Ortodoks nya orang Jawa


Menurut Cha, orang Jawa ini sangat menjunjung adat istiadat yang diwariskan oleh leluhurnya. Masyarakat Jawa juga terkenal dengan istilah “tepo seliro”. Dengan kebiasaan yang demikian, membuat orang Jawa terkenal dengan keramahannya. Seringkali ketika kita melihat orang-orang kota, terutama orang-orang perumahan, mereka cenderung apatis dengan kondisi sekitarnya. Kita sering melihat, ketiadaan interaksi yang intens dikalangan penghuni perumahan, terutama perumahan elit. Kita lihat saja, di Jakarta saat ini marak orang terutama pejalan kaki yang menggunakan masker sebagai alat penutup mulut dan hidung. Memang, kita tidak bisa menjustis bahwa tindakan tersebut salah, namun secara logika tindakan tersebut akan mengurangi intensitas seseorang dalam berinteraksi dengan orang lain. Orang akan merasa ewuh ketika akan mengajak komunikasi dengan orang tersebut. Ditambah dengan kebiasaan orang Jakarte yang sering menggunakan penutup telinga atau headset ketika berjalan. Logikanya, dia tidak akan mendengar suara ketika ada orang lain mengajak ataupun bertanya kepada orang tersebut.
Perkembangan tekhnologi yang semakin canggih pun terkadang menjadi bumerang terhadap diri kita. Kita menjadi lebih asyik dengan tekhnologi yang kita miliki. Tenggelam dalam dunia artifisial, mungkin itulah kalimat yang dapat mewakili kondisi masyarakat saat ini. Orang-orang lebih asyik dengan dunianya, dunia yang dibuatnya sendiri. Inilah yang membuat seseorang “menjauhkan yang dekat, dan mendekatkan yang jauh”.
Namun, jika kita tarik pada kondisi orang Jawa seperti kasus diatas, Jakarta pun termasuk Jawa. Penghuni Jakarta pun mayoritas orang Jawa, jadi tidak heran ketika saat ini muncul istilah “wong Jowo ilng Jowone” atau “orang Jawa kehilangan Jawa-nya”.
Kembali lagi dengan budaya orang Jawa yang juga sangat menjunjung tinggi nilai-nilai dan tradisi dari leluhurnya.

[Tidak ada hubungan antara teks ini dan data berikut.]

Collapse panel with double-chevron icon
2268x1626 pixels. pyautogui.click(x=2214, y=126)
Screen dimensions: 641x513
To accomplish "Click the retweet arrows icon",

Kebanyakan orang Jawa sangat mempercayai perkataan dan warisan leluhurnya, yang terkadang hanya diterima tanpa ada alasan yang valid. Semisal, malam-malam nggak boleh potong kuku, nggak boleh menjahit, nggak boleh nyapu malam-malam, nggak boleh makan didepan pintu, dan masih banyak lagi.
Kita logika aja ya, semisal ada larangan untuk tidak memotong kuku di malam hari. Itu masalahnya, dikhawatirkan jika memotong kuku pada malam hari, sapa tau tangan kita bisa terluka terkena gunting kuku. Begitu pula dengan alasan kenapa kita tidak diperbolehkan menjahit dimalam hari. Perempuan juga dilarang makan di depan pintu, sebab jika makan didepan pintu akan menghalangi orang yang akan lewat di depan pintu.

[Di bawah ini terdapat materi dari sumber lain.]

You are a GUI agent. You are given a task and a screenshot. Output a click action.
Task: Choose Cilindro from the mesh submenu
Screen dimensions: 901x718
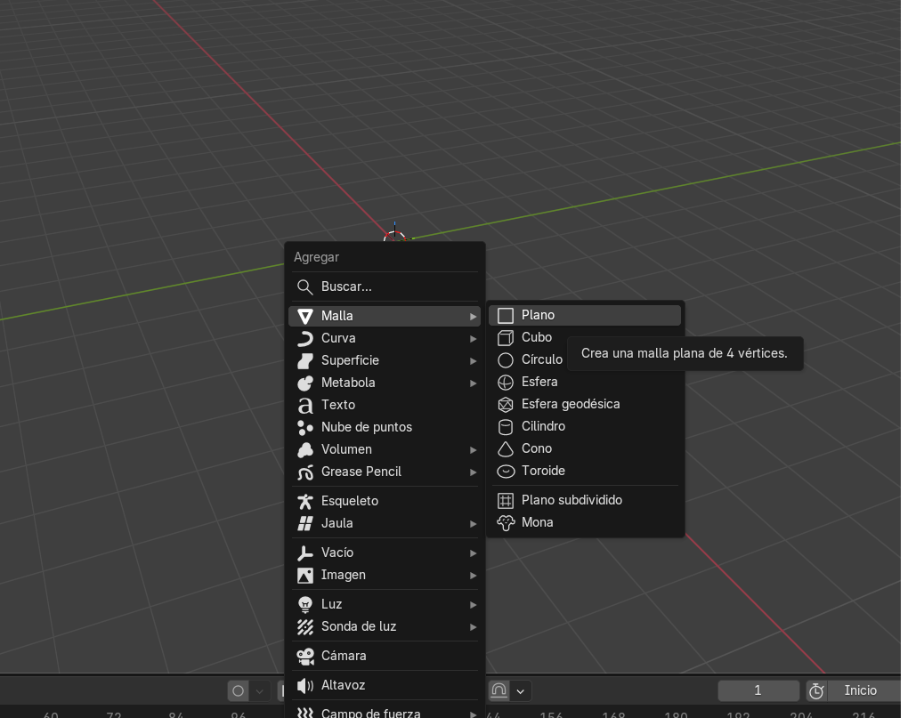[x=543, y=427]
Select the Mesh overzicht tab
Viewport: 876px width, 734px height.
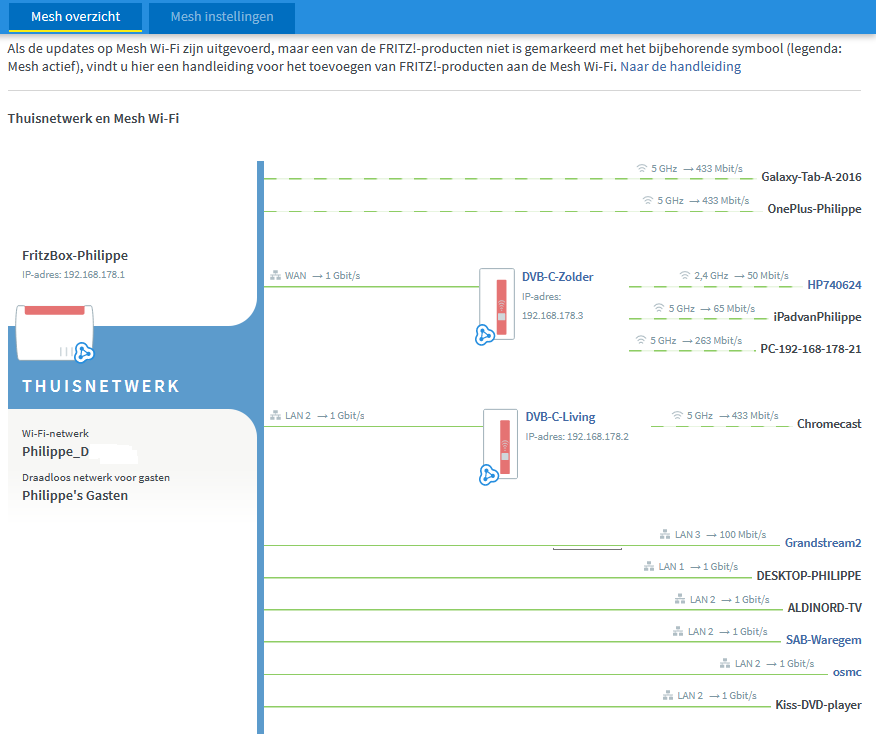[x=75, y=17]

Namun terkadang ketika ditanyakan kepada orang yang lebih tua, semisal orang tua yang melarang tindakan tersebut, jawabannya “wes poko’e ngono”. Jawaban seperti itulah yang terkadang masih menjadi pertanyaak akan larangan-larangan yang diberikan. Memang, tindakan-tindakan tersebut tentunya sangat melihat adat/ urf yang telah menjadi kesepakatan masyarakat. Larangan yang sering dilontarkan kepada kita, harusnya disertai dengan alasan-alasan yang dapat diterima. Agar nantinya istilah “poko’e” tidak lagi muncul, karena dengan alasan yang rasional akan mudah diterima oleh orang lain.
Selayaknya, sikap dan pemikiran yang cenderung ortodoks harus kita hilangkan. Meskipun banyak hal yang tidak bisa kita jelaskan dengan rasional, namun setidaknya ada sisi hal yang harus kita jelaskan ketika memberi larangan kepada orang lain.